Second, Mayotte argues that the district court lacked authority to make his 6-month revocation sentence consecutive to the state sentence he later received for the pizza store robbery, because he had not yet been convicted or sentenced for the state offense at the time of his federal sentencing. This presents a question of first impression in this circuit. Cf. United States v. Robinson, 217 F.3d 560, 566 (8th Cir. 2000) (district court did not unreasonably impose federal sentence consecutively to yet-to-be-imposed state sentence, where defendant had pleaded guilty to state offense--but had not yet received state sentence--at time of federal sentencing; citing U.S.S.G. 5G1.3(c) without discussing issue presented in instant case).

Those circuits that have addressed the issue disagree whether a district court may impose a federal sentence to be served consecutively to a yet-to-be-imposed state sentence. The Second, Fifth, Tenth, and Eleventh Circuits have concluded that it may, see United States v. Williams, 46 F.3d 57, 58-59 (10th Cir.), cert. denied, 516 U.S. 826 (1995); United States v. Ballard, 6 F.3d 1502, 1510 (11th Cir. 1993); United States v. Brown, 920 F.2d 1212, 1217 (5th Cir.), cert. denied, 500 U.S. 925 (1991); Salley v. United States, 786 F.2d 546, 547-48 (2d Cir. 1986); while the Sixth, Seventh, and Ninth Circuits have concluded that it may not, see Romandine v. United States, 206 F.3d 731, 738-39 (7th Cir. 2000); United States v. Quintero, 157 F.3d 1038, 1039-41 (6th Cir. 1998); United States v. Eastman, 758 F.2d 1315, 1317-18 (9th Cir. 1985).

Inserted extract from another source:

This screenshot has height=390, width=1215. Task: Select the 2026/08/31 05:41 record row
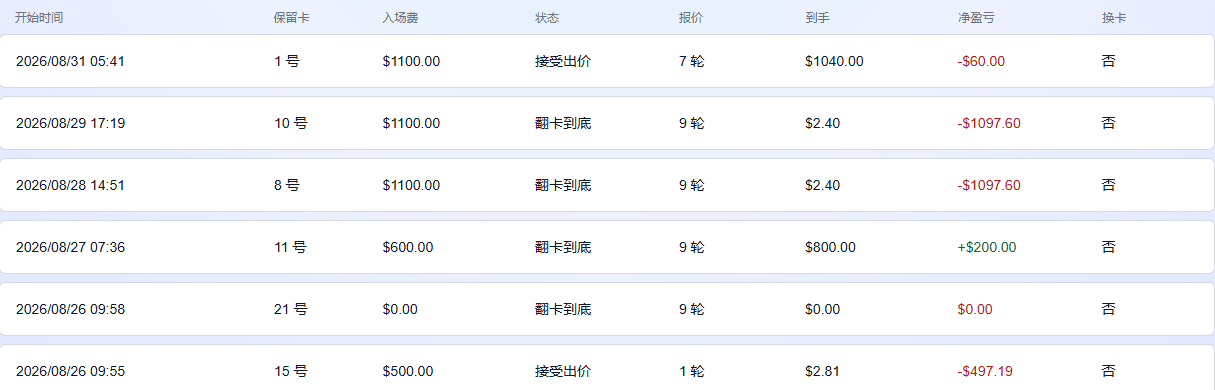(607, 61)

While we are mindful of the concerns discussed by the circuits holding the minority view--deference to the Attorney General's authority under separation-of-powers principles, and to the state court's authority under comity principles--we are persuaded to adopt the majority view. The district court has broad discretion to determine whether a sentence should be consecutive or concurrent, see United States v. Goldman, 228 F.3d 942, 943 (8th Cir. 2000), cert. denied, 121 S. Ct. 1149 (2001), within the constraints of the relevant statute, 18 U.S.C. 3584.

Neither the statute nor the Guidelines directly address whether the district court may impose a federal sentence to be served consecutively to a yet-to-be-imposed state sentence. They certainly do not prohibit it, however; and suggestive of the contrary, the statute encourages consecutive sentences when prison terms are imposed at different times, see 18 U.S.C. 3584(a), and the Guidelines provide that a supervised-release revocation sentence should be consecutive to a sentence imposed for an offense committed while on supervised release, see U.S.S.G. 7B1.3, p.s., comment. (n.4). Construing these provisions, we conclude that the authority to impose such a federal sentence to be served consecutively to a yet-to-be-imposed state sentence falls within the broad discretion granted to the court. See Williams, 46 F.3d at 59; Ballard, 6 F.3d at 1506.

In exercising its discretion, the district court must, pursuant to section 3584(b), consider the factors set forth in 18 U.S.C. 3553(a). See Ballard, 6 F.3d at 1505; Brown, 920 F.2d at 1216-17. Having reviewed the court's comments at sentencing, we are satisfied that it did so.

To the extent that the federal and state sentences conflict--the federal revocation sentence was ordered to be consecutive to the state sentence, but the state sentence was ordered to be concurrent to both the federal bank-robbery and revocation sentences--the federal sentence controls. See Ballard, 6 F.3d at 1509-10; Salley, 786 F.2d at 548.

Accordingly, we affirm the judgment of the district court.

 1

The Honorable Howard F. Sachs, United States District Judge for the Western District of Missouri.